Most bacteria are often covered by a layer of polysaccharides which is called glycocalyx [21]. These polymers can be linked to the cell surface by means of covalent bonds forming a capsule, and therefore, they are named capsular polysaccharides (CPS). Other polymers are weakly attached to the surface or are totally released into the surrounding environment, forming slime, and they are referred as exopolysaccharides (EPS). This classification, according to cell location, is not clear [63], and more precise definitions have been collected in the literature [6]. For practical purposes, in the context of this article, we will use the term EPS for both exocellular layers. In fact, these two types of EPS are carbohydrate polymers built from a reduced number of different monosaccharides (most common: glucose, fructose, galactose, rhamnose and fucose). However, the presence of different isomers, linkage types and organic and inorganic monosaccharide substituents that could be combined in repeating units which have, as well, different degrees of polymerisation and branching patterns render a great variety of bacterial EPS. In another practical classification, bacterial EPS are divided into two main groups depending on whether a single monosaccharide type is present in the polymer or more; they are the homopolysaccharides (HoPS) and heteropolysaccharides (HePS), respectively, which also differ in the number of enzymes and organisation of genes involved in their synthesis [6, 56, 62]. Finally, depending on the substituents present in the repeating units of HePS, there are non-charged, charged or neutral polymers. Within the latter, of special mention are the “zwitterionic” EPS characterised to have both positively (e.g. free amine) and negatively (e.g. phosphate or carboxylate) charged moieties within their repeating units [37]. These molecules have been reported to be able to modulate the immune system, both innate and adaptive response, although they are very rare among bacteria. To date, only two Gram-positive pathogens, Streptococcus pneumoniae and Staphylococcus aureus, as well as the Gram-negative Bacteriodes fragilis, a common member of the human intestinal microbiota, were reported as producers of such EPS [36]. Indeed, it has been indicated that the zwitterionic EPS, named polysaccharide A, from Bact. fragilis could play a key role in oral tolerance and in balancing the immune status associated with some infections or inflammatory disorders [50–52].
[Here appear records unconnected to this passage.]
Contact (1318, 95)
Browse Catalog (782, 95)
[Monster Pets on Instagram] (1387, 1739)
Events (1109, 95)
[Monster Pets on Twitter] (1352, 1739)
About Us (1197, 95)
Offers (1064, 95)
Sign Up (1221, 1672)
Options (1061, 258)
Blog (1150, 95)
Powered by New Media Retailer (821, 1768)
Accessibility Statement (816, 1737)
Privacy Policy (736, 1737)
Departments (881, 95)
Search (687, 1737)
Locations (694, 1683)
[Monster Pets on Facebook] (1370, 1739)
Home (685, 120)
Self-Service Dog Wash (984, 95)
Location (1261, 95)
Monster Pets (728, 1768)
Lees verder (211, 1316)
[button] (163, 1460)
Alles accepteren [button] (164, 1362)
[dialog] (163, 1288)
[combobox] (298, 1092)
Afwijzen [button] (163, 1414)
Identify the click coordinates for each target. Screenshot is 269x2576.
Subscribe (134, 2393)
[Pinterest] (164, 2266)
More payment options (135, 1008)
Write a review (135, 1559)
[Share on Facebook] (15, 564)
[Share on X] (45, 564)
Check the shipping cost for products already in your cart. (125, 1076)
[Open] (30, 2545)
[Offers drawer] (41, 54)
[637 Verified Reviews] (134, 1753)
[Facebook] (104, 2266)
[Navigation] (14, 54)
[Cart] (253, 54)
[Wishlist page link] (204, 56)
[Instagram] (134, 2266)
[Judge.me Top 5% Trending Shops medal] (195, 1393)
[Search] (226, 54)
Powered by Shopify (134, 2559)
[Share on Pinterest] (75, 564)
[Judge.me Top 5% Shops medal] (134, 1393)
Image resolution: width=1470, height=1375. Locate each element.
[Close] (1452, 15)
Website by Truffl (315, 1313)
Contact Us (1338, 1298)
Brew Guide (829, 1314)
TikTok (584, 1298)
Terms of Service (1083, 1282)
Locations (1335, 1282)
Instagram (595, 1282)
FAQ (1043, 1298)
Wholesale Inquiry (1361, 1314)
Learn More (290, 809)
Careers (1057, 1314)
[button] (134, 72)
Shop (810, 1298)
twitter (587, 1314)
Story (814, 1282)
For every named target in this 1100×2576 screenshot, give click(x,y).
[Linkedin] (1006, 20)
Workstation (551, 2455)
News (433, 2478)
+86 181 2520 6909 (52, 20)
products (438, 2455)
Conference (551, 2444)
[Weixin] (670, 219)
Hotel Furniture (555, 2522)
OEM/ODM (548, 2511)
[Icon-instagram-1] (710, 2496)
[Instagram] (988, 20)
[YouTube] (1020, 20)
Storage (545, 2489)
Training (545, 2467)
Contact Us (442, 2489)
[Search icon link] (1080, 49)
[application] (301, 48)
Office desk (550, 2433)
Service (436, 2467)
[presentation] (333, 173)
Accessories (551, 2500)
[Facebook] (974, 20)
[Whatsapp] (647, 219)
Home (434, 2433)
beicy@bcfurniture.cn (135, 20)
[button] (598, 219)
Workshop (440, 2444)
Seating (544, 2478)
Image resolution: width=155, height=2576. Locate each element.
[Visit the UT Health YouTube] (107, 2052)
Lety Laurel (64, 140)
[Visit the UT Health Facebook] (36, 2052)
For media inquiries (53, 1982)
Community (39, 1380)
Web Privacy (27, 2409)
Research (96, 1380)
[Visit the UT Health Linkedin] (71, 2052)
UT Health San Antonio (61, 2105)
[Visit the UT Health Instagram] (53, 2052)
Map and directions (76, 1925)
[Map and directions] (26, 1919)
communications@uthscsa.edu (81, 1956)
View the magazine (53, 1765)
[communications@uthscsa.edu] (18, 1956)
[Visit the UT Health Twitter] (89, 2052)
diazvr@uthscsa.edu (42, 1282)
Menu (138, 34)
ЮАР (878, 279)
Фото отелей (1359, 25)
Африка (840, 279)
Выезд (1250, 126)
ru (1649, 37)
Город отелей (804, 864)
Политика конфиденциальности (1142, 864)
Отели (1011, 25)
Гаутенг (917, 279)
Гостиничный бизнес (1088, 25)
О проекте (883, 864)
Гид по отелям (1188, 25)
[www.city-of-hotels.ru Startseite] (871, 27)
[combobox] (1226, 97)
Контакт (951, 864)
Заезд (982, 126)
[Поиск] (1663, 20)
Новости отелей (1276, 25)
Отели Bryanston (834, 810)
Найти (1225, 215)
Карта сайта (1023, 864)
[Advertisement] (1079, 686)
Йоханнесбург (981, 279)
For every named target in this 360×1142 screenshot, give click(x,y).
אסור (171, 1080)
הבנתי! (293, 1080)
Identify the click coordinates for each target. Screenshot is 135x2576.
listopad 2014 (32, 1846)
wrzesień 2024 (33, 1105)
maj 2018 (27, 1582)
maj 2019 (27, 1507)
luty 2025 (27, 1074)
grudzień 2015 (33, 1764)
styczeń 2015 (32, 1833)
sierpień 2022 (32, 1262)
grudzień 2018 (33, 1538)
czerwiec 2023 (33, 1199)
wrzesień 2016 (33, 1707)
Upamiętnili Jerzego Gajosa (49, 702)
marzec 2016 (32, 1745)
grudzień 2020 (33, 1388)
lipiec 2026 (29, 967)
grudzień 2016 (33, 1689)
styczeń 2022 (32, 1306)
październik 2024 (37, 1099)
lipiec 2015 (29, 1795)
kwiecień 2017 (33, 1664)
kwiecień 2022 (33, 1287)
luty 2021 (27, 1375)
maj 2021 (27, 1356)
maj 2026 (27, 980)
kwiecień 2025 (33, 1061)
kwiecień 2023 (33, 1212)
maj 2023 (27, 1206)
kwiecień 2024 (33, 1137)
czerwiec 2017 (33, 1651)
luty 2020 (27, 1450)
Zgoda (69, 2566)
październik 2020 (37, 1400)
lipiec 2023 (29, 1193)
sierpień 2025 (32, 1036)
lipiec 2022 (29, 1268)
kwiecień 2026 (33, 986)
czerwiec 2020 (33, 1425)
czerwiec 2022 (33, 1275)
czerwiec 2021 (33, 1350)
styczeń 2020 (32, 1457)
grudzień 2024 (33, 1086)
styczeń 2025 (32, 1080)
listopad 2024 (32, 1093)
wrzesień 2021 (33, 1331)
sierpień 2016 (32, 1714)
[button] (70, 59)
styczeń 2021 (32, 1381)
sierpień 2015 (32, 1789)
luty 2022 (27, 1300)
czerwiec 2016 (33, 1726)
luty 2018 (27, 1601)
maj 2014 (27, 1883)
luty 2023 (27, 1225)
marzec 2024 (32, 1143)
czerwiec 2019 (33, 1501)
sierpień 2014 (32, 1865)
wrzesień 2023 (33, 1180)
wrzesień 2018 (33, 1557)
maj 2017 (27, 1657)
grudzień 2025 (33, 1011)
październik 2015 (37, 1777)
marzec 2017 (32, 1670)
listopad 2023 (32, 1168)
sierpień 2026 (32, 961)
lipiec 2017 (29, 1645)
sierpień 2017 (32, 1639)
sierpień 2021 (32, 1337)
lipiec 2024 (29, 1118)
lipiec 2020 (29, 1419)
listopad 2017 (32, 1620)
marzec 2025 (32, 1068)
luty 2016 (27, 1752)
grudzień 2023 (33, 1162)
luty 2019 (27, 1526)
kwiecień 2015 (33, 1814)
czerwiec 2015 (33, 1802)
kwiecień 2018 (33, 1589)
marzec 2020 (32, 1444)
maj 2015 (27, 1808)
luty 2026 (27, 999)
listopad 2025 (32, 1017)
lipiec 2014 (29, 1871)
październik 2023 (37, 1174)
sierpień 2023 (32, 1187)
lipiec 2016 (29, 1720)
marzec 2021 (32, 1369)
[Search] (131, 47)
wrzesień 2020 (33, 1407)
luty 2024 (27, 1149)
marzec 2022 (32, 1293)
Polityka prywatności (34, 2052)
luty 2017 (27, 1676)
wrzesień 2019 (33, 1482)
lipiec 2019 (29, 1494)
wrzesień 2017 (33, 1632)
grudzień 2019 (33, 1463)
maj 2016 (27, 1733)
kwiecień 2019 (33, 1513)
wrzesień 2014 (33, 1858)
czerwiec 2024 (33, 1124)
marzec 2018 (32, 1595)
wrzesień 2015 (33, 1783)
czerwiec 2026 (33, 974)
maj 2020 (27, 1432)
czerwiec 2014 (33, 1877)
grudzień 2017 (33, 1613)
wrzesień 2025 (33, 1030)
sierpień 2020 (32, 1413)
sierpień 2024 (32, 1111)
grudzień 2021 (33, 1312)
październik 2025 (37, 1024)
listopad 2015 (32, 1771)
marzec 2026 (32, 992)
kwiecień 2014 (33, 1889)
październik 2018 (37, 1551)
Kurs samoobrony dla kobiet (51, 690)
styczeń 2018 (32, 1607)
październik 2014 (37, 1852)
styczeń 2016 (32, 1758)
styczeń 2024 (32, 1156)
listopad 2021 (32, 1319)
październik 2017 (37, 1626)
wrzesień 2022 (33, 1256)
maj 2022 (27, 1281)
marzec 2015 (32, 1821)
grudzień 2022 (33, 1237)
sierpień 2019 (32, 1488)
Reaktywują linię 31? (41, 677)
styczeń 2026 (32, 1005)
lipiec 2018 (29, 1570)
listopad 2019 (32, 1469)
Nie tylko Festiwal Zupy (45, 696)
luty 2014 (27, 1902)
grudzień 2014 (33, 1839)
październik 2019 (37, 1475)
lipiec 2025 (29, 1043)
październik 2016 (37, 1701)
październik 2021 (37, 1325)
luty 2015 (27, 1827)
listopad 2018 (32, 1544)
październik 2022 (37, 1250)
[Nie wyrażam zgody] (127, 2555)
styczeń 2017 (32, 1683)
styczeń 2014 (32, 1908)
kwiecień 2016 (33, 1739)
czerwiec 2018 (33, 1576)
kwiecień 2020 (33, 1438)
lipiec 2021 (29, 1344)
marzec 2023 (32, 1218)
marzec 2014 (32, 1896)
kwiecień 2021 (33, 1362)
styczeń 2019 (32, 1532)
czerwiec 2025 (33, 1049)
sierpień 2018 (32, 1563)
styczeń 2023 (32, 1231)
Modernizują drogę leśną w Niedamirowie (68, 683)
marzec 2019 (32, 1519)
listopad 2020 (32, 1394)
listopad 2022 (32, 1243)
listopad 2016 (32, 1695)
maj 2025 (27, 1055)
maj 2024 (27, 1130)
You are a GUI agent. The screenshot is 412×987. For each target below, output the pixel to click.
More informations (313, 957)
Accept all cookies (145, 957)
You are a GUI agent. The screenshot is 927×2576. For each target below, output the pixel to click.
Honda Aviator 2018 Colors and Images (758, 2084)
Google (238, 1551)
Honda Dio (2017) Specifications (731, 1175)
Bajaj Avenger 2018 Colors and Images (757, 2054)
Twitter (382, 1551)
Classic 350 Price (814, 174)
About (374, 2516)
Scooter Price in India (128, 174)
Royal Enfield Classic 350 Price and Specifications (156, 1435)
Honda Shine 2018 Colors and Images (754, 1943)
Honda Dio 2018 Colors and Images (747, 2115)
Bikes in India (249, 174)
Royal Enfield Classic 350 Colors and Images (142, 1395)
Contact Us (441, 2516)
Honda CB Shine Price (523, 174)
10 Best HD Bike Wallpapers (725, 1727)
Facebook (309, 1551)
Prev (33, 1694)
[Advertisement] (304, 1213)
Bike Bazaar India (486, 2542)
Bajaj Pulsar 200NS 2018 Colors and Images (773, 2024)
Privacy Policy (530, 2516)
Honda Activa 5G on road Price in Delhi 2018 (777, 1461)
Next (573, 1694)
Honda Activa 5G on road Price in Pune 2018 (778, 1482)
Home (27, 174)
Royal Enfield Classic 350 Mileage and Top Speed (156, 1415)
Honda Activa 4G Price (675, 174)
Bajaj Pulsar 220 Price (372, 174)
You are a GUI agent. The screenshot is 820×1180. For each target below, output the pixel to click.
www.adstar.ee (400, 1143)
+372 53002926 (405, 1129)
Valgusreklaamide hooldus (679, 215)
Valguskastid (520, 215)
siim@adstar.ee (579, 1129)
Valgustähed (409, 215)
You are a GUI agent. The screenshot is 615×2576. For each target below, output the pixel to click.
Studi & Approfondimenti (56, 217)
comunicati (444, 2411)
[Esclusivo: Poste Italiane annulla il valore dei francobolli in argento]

Some strains of Gram-positive bacteria such as Lactobacillus, a member of lactic acid bacteria (LAB) group, and Bifidobacterium are considered probiotics; that is, “live microorganisms which when administered in adequate amounts confer a health benefit on the host” [15]. Worldwide research on probiotics is one of the most interesting scientific fields due to its implication on human health, also representing a good opportunity for the industrial development of new products [3]. Some bifidobacteria and lactobacilli species share common habitats, for example, animal mucosa such as the oral–gastrointestinal tract [34, 73]. However, the genomic G+C content separates Bifidobacterium (G+C >50 %) and Lactobacillus (G+C <50 %) in two taxonomic phyla: Actinobacteria and Firmicutes, respectively [16, 34, 66]. Nowadays, the capability of lactobacilli to synthesise EPS is well documented; in fact, some strains isolated from foods have been used for the manufacture of fermented dairy products from a long time ago [55]. The research interest in bifidobacterial EPS is more recent, and there are data in the literature that attribute some of the beneficial health effects produced by probiotic lactobacilli and bifidobacteria to their EPS. Therefore, in this article, we will review some traits of the EPS-producing phenotype in LAB and bifidobacteria, and we will gather, as well, evidence that could give us clues to understand the capability of EPS to modulate immune response.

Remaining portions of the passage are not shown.